Padre Júlio e a Política
O caso envolvendo padre Júlio revela mais do campo progressista do que da vida do personagem principal. O caso é sabido, mas vale um resumo em poucas palavras. A Arquidiocese de São Paulo determinou a suspensão das transmissões das missas da Paróquia São Miguel Arcanjo. O padre também foi proibido de usar suas redes sociais. A justificativa dos seus chefes é que a determinação objetivava protegê-lo, possivelmente da superexposição pública.
Em nota, padre Júlio Lancellotti reafirmou sua “pertença e obediência à Arquidiocese de São Paulo”. Em qualquer lugar do mundo, o caso já estaria encerrado. Em termos práticos e racionais, um cidadão recebe de seu chefe uma determinação para ser mais discreto e não usar suas redes sociais. Qualquer cidadão nesta condição e em país democrático pode pedir demissão, contestar a ordem ou se calar. Padre Júlio, no caso, reafirmou obediência e se calou. Um outro cidadão que trabalhava nesta mesma organização se rebelou, contestou e acabou expulso da empresa. O nome deste outro personagem é Leonardo Boff.
Portanto, estamos diante da mesma empresa e de dois personagens que receberam ordens similares e reagiram de maneiras absolutamente opostas. Um contestou e levou a discussão sobre a determinação institucional à público, criando um grande debate moral e ético também no interior desta instituição. O outro, se recolheu às suas funções institucionais.
Porém, a reação de parte – considero uma bolha pequena até aqui – do campo progressista reagiu nas redes sociais como se fora uma censura e perseguição ao padre Júlio. Alguns adjetivaram o padre como “santo” e outros chegaram a traçar um paralelo com o flagelo de Jesus. Não foi exatamente o que ocorreu, mas a hipérbole parece indicar algo sobre a desorientação do campo progressista brasileiro.
Comecemos com a reação dos maiores nomes do catolicismo progressista em nosso país. Não houve nenhum grande movimento a respeito do caso. Não houve uma reação como ocorreu no caso de Leonardo Boff. A reação nas redes sociais veio de alguns, sendo parte deles não necessariamente católicos.
A reação desgarrada indica ainda uma camada menos visível. Padre Júlio Lancellotti não é exatamente uma liderança coletiva e de enfrentamento das estruturas de poder da igreja católica ou da sociedade brasileira. No jargão católico, estaria mais para “Servo de Deus” no sentido de seguir a Deus com fé e obediência. Júlio não se envolve com grandes mobilizações sociais de contestação, não é visto em grandes mobilizações como as que ocorreram recentemente defendendo a vida das mulheres ou rejeitando projetos de lei antipopulares. Sua ação pessoal tem paralelo com o apoio que cristãos espíritas dão aos desvalidos. Com a diferença que os espíritas não disseminam suas ações em redes sociais. Aqui há um elemento contraditório de discrição funcional e hiperexposição pública.

> _ENTRADAS DE DADOS_:
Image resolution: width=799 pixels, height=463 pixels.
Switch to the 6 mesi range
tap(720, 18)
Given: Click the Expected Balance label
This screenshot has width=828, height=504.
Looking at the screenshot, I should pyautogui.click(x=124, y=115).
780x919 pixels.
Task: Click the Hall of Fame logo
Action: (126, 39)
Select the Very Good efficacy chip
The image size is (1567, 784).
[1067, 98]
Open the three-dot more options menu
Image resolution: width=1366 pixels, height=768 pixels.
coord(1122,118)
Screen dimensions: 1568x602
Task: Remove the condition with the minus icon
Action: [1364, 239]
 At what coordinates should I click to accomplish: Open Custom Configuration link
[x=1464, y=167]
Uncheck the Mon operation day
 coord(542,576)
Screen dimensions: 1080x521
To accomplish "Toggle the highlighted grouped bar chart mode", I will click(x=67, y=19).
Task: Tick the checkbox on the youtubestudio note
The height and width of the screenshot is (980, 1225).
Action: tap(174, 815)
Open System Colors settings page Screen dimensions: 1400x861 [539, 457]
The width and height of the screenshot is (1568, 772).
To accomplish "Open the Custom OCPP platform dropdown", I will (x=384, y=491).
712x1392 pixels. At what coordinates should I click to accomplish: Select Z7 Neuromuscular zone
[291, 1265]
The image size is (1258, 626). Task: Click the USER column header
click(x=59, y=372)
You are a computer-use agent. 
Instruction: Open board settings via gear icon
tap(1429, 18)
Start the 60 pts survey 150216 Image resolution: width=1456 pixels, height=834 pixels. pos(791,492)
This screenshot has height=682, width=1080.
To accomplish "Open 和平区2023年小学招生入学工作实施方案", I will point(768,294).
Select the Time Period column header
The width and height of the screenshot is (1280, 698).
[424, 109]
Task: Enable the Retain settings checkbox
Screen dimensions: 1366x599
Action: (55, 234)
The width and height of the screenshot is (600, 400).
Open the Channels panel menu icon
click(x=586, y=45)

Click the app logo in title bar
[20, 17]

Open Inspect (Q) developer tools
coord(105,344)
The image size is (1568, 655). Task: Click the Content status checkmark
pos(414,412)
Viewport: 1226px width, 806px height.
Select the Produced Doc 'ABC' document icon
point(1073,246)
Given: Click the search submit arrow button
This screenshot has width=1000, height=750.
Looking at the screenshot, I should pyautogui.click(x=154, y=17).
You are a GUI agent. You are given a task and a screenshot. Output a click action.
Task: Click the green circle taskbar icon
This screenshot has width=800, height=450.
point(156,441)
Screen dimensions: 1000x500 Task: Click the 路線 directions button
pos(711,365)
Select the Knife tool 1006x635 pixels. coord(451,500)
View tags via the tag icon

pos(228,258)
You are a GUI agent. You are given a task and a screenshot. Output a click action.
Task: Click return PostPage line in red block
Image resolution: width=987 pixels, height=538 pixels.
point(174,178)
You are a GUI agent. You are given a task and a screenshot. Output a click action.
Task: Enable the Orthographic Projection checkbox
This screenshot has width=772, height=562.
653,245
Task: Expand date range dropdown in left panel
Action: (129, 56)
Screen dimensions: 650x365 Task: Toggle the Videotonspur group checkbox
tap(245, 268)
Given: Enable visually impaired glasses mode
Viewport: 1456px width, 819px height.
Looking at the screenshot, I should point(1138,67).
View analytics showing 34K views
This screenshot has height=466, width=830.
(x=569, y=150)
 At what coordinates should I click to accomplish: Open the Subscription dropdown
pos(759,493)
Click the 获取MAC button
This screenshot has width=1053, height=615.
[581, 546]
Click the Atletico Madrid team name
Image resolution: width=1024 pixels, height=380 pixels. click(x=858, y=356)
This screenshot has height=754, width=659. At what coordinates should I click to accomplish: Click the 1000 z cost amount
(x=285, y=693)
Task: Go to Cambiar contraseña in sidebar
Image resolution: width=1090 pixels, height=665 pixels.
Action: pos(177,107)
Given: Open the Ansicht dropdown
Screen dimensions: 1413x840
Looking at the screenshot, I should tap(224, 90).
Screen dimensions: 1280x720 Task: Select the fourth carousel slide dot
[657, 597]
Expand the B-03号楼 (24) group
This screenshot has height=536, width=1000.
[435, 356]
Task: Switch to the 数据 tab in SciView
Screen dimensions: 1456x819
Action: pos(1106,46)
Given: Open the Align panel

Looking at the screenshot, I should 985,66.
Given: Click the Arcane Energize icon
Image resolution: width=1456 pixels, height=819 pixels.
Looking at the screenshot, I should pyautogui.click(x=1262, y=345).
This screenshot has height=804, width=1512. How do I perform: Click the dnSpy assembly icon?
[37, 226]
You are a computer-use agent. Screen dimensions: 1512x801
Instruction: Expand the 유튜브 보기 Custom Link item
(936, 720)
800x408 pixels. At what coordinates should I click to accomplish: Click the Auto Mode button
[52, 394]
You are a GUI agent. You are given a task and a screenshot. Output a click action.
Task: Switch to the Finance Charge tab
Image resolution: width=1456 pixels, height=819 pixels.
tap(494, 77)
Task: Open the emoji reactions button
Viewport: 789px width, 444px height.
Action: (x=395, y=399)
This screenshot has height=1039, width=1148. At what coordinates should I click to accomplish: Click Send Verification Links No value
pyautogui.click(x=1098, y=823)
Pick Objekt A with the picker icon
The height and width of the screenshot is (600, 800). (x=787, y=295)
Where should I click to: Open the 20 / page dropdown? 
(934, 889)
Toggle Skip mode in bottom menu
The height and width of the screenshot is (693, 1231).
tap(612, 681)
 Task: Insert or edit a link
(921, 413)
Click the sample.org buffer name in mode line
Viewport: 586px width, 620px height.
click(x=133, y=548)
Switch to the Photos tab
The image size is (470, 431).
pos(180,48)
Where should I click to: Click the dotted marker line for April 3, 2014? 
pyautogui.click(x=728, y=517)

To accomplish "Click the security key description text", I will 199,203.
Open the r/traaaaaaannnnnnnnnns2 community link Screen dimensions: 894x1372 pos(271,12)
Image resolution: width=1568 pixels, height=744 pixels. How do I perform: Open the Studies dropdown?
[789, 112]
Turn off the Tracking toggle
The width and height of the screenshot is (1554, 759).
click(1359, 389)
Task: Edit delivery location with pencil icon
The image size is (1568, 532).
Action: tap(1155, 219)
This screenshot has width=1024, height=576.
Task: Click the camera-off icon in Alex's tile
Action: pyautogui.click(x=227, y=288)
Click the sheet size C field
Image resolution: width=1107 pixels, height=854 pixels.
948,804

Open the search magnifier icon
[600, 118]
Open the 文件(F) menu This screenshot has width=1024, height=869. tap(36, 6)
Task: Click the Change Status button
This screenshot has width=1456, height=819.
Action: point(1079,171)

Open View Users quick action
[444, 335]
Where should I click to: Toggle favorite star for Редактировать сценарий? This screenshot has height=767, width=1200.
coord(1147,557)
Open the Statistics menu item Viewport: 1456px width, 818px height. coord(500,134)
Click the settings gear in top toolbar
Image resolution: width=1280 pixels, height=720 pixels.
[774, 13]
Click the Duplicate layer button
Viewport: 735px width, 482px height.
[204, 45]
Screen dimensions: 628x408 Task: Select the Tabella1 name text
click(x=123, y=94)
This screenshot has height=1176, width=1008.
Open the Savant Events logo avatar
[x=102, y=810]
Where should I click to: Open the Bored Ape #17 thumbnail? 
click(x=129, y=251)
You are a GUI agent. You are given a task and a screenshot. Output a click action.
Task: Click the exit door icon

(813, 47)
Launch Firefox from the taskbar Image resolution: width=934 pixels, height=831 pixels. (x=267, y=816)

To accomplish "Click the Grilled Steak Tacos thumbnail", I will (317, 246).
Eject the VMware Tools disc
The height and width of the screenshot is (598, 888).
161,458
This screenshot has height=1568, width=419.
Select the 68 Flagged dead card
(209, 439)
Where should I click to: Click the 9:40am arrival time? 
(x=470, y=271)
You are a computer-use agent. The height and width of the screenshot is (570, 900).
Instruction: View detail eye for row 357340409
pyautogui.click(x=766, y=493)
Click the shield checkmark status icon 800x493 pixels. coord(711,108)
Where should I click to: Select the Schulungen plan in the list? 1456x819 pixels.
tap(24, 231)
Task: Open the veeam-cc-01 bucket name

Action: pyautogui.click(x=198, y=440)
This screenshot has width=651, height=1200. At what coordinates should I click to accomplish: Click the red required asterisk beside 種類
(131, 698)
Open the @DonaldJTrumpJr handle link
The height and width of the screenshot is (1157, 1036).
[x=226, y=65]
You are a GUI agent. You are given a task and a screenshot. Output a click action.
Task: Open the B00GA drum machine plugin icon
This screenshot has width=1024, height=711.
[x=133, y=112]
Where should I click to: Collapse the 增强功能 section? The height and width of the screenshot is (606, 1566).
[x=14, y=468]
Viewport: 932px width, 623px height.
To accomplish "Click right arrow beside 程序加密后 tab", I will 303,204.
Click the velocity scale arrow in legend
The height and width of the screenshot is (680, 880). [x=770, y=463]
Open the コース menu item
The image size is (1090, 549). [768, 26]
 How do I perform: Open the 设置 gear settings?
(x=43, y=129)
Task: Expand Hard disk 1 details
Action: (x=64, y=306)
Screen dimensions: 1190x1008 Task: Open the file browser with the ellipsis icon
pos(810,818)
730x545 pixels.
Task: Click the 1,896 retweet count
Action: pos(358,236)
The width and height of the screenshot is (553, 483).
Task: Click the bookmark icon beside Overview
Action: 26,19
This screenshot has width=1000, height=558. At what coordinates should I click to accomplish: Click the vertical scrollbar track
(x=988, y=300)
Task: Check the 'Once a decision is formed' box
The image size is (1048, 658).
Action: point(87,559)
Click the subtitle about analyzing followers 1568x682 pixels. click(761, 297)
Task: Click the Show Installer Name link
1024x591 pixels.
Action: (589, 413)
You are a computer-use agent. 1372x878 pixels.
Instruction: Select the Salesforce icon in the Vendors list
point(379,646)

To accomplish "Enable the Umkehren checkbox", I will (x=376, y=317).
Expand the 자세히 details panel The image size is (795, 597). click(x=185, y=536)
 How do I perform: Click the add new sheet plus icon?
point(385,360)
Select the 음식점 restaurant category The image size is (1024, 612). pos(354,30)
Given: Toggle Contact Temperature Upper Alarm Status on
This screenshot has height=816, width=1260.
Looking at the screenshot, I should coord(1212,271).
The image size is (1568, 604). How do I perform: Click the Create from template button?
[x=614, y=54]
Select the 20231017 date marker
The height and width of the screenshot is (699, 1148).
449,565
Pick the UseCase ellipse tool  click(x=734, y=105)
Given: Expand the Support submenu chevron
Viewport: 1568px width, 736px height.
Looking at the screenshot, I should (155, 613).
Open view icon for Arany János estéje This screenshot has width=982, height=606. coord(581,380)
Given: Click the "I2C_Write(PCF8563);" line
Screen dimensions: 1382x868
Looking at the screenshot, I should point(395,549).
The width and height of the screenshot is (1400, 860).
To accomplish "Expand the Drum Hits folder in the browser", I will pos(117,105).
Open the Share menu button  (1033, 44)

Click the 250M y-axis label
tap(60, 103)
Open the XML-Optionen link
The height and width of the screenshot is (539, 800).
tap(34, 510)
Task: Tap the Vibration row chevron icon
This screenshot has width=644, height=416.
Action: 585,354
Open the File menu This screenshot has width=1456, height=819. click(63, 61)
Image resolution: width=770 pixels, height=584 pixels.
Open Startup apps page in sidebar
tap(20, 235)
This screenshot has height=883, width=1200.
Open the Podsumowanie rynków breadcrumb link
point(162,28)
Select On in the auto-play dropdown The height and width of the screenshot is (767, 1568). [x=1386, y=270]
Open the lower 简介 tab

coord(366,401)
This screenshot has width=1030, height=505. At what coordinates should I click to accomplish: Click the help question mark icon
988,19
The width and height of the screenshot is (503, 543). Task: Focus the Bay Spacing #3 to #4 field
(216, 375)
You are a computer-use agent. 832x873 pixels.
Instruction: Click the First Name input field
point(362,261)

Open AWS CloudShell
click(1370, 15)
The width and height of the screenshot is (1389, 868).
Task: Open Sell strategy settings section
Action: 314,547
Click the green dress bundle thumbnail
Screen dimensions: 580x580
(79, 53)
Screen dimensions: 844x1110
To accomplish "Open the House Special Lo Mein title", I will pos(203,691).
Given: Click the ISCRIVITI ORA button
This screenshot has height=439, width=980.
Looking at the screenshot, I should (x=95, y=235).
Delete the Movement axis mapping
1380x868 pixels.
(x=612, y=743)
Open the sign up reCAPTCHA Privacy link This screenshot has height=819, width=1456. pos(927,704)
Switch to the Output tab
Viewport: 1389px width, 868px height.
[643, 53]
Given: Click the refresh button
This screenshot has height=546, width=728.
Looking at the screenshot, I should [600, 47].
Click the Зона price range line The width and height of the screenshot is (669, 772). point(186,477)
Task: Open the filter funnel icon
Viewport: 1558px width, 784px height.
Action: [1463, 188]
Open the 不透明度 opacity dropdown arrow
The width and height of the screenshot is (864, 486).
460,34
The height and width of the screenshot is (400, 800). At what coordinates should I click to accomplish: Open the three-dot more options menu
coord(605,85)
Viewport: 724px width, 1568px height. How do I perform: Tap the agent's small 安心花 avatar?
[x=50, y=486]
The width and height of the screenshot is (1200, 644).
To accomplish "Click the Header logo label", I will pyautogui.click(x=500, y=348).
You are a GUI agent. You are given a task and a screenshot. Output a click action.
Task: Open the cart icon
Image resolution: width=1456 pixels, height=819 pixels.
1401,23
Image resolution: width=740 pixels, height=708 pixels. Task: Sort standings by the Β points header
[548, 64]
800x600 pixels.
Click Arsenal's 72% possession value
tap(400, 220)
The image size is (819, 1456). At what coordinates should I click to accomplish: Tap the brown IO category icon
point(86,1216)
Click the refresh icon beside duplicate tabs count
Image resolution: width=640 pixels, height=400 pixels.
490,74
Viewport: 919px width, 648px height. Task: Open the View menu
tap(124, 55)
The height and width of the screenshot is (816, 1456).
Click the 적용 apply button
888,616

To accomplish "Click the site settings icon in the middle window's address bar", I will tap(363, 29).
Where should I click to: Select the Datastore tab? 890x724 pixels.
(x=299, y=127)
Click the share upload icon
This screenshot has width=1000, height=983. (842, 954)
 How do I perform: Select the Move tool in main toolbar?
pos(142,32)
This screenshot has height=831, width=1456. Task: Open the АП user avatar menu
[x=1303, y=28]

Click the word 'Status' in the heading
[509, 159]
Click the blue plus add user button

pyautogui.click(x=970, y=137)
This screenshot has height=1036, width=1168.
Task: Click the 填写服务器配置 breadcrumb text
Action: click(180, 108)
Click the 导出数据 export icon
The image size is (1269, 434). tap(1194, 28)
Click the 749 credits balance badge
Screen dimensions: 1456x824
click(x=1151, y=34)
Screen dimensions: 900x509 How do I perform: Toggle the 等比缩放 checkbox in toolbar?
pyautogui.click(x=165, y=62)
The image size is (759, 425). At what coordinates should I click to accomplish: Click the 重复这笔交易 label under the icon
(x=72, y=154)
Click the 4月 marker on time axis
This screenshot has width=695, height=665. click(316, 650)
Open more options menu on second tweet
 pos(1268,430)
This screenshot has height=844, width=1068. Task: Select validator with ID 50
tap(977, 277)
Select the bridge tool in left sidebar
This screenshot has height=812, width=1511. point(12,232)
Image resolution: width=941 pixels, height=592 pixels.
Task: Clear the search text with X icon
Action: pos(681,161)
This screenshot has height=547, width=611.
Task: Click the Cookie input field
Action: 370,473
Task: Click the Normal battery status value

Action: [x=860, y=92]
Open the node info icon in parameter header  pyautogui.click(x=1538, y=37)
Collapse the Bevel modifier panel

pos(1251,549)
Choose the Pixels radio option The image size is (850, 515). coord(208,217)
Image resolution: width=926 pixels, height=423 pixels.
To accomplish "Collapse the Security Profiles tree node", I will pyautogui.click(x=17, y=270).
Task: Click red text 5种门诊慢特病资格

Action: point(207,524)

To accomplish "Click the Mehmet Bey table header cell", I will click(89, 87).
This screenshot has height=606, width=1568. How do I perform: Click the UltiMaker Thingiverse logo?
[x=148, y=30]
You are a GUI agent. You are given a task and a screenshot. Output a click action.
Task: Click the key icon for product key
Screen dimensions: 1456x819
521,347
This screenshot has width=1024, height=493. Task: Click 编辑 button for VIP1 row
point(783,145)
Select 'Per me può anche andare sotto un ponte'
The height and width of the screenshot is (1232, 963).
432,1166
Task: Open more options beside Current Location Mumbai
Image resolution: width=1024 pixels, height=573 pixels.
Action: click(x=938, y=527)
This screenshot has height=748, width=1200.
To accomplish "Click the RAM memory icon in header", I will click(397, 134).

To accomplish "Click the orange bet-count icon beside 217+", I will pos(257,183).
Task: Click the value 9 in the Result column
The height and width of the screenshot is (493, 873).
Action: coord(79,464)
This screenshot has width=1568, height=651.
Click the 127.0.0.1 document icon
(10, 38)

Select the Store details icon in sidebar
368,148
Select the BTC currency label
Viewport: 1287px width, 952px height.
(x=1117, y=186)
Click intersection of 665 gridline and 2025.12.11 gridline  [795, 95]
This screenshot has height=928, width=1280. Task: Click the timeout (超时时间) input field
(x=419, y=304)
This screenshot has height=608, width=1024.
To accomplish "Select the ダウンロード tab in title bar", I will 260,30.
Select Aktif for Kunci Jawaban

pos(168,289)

> _INSTRUÇÃO A_:
Segundo o trecho fornecido, o que a Arquidiocese de São Paulo determinou em relação à Paróquia São Miguel Arcanjo?
> _INSTRUÇÃO B_:
Nas entradas, altere "Open" para "Show" entre as linhas que contêm "Open the File menu" e "tap(20, 235)", inclusive. Reproduza somente essas linhas.

> _RESPOSTA COMPLETA A_:
A suspensão das transmissões das missas da paróquia.

> _RESPOSTA COMPLETA B_:
Show the File menu This screenshot has width=1456, height=819. click(63, 61)
Image resolution: width=770 pixels, height=584 pixels.
Show Startup apps page in sidebar
tap(20, 235)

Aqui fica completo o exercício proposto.